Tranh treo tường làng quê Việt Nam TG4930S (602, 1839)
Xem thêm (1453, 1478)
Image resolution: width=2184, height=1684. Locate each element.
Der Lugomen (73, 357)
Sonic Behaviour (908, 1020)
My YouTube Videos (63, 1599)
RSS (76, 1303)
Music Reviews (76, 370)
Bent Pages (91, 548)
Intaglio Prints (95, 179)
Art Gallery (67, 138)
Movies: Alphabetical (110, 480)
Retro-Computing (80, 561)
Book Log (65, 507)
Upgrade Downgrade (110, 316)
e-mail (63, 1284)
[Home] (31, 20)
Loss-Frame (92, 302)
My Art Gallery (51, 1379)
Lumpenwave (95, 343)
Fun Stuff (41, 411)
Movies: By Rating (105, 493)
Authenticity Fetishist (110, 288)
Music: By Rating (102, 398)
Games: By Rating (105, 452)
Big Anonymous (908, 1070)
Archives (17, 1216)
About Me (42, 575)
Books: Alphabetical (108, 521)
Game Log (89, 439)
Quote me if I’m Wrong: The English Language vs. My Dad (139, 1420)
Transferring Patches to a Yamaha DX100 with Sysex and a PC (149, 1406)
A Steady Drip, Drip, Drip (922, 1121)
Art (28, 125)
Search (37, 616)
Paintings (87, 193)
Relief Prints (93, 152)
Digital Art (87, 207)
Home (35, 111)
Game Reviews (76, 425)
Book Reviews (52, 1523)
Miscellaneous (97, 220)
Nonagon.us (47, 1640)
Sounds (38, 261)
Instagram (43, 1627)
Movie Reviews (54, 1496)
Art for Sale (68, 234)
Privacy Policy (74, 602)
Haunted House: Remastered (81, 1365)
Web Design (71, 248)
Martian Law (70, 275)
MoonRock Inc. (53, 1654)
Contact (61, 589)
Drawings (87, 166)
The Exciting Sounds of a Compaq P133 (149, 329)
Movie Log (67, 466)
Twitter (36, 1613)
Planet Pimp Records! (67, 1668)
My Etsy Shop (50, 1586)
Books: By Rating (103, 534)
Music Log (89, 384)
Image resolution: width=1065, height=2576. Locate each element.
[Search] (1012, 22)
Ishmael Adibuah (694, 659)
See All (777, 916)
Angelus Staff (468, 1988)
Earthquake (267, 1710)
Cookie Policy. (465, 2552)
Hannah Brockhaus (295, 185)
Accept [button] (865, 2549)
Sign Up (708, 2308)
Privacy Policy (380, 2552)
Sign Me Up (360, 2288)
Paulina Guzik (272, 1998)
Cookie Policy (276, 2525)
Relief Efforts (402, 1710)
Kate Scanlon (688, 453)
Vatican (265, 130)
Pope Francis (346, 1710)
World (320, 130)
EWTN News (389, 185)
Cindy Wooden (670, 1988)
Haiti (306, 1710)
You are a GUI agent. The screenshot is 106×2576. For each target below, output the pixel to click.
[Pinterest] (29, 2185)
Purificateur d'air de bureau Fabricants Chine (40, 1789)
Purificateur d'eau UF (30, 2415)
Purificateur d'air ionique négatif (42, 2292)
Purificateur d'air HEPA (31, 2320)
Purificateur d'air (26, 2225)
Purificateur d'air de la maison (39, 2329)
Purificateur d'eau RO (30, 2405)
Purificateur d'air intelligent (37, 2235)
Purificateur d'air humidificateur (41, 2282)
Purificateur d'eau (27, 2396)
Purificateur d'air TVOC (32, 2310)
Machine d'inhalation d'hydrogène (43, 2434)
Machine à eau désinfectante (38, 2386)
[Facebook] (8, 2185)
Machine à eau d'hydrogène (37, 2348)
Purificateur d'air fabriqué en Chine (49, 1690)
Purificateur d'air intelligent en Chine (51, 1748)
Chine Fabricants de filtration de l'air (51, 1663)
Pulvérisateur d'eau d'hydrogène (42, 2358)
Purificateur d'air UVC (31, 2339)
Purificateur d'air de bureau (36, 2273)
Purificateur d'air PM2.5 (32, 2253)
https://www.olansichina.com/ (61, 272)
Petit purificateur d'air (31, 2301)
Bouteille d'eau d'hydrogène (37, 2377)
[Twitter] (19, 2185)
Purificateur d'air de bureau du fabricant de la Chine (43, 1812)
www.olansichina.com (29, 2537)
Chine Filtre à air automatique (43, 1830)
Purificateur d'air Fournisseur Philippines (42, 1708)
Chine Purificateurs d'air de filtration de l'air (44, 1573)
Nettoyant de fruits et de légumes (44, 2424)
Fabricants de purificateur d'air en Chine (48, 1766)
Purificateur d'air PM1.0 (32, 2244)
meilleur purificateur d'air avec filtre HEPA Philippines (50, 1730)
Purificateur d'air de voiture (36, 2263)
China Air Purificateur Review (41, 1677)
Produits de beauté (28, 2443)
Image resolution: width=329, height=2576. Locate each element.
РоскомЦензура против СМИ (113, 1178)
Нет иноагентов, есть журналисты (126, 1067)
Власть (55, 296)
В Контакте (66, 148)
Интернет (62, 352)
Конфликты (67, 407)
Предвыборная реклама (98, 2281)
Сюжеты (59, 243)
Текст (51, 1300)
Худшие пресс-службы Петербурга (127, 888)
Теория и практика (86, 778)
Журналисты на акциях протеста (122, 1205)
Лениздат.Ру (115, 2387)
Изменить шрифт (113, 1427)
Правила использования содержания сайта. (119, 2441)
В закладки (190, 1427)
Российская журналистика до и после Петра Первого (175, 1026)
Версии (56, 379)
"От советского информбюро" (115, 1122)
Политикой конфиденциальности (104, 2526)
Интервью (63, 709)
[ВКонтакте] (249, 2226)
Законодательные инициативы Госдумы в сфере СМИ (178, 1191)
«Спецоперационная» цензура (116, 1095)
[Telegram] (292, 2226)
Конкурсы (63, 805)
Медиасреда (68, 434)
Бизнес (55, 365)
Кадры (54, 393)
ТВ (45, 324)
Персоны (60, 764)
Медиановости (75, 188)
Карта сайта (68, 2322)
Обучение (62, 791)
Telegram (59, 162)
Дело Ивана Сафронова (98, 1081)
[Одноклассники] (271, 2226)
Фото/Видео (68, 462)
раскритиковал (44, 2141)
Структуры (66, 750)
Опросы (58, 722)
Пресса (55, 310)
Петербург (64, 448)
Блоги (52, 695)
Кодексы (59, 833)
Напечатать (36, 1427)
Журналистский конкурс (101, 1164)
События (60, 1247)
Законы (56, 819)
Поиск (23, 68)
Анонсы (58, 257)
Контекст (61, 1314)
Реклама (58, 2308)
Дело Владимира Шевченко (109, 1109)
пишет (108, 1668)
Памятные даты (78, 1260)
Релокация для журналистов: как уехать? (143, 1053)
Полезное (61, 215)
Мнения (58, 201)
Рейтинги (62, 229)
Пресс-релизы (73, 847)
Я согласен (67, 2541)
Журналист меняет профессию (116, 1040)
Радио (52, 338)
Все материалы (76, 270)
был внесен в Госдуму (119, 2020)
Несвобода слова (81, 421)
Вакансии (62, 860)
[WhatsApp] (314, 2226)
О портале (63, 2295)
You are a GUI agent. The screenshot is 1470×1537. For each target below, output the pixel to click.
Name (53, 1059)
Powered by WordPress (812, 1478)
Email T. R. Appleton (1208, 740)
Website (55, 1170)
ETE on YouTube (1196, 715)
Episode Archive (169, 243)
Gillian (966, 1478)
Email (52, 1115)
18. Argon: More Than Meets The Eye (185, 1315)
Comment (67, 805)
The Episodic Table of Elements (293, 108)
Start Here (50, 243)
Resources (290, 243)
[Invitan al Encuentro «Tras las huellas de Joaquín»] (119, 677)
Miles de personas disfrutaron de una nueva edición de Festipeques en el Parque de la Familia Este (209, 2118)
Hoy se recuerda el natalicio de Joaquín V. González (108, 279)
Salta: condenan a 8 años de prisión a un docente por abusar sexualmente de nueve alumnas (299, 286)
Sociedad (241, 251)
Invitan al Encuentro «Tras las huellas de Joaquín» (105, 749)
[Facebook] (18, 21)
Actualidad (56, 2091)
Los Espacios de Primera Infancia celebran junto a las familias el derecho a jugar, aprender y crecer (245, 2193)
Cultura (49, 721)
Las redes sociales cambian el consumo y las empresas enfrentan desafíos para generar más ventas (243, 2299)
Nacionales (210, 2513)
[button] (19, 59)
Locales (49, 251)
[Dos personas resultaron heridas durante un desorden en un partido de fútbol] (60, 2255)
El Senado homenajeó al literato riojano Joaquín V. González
-------------------------
# Work request
Starting at the line that has "The Exciting Sounds" and ending at the line that has "[Search] (1012, 22)", please write out the lines above exactly, leaving out all others.

# Your solution
The Exciting Sounds of a Compaq P133 (149, 329)
Movie Log (67, 466)
Twitter (36, 1613)
Planet Pimp Records! (67, 1668)
My Etsy Shop (50, 1586)
Books: By Rating (103, 534)
Music Log (89, 384)
Image resolution: width=1065, height=2576. Locate each element.
[Search] (1012, 22)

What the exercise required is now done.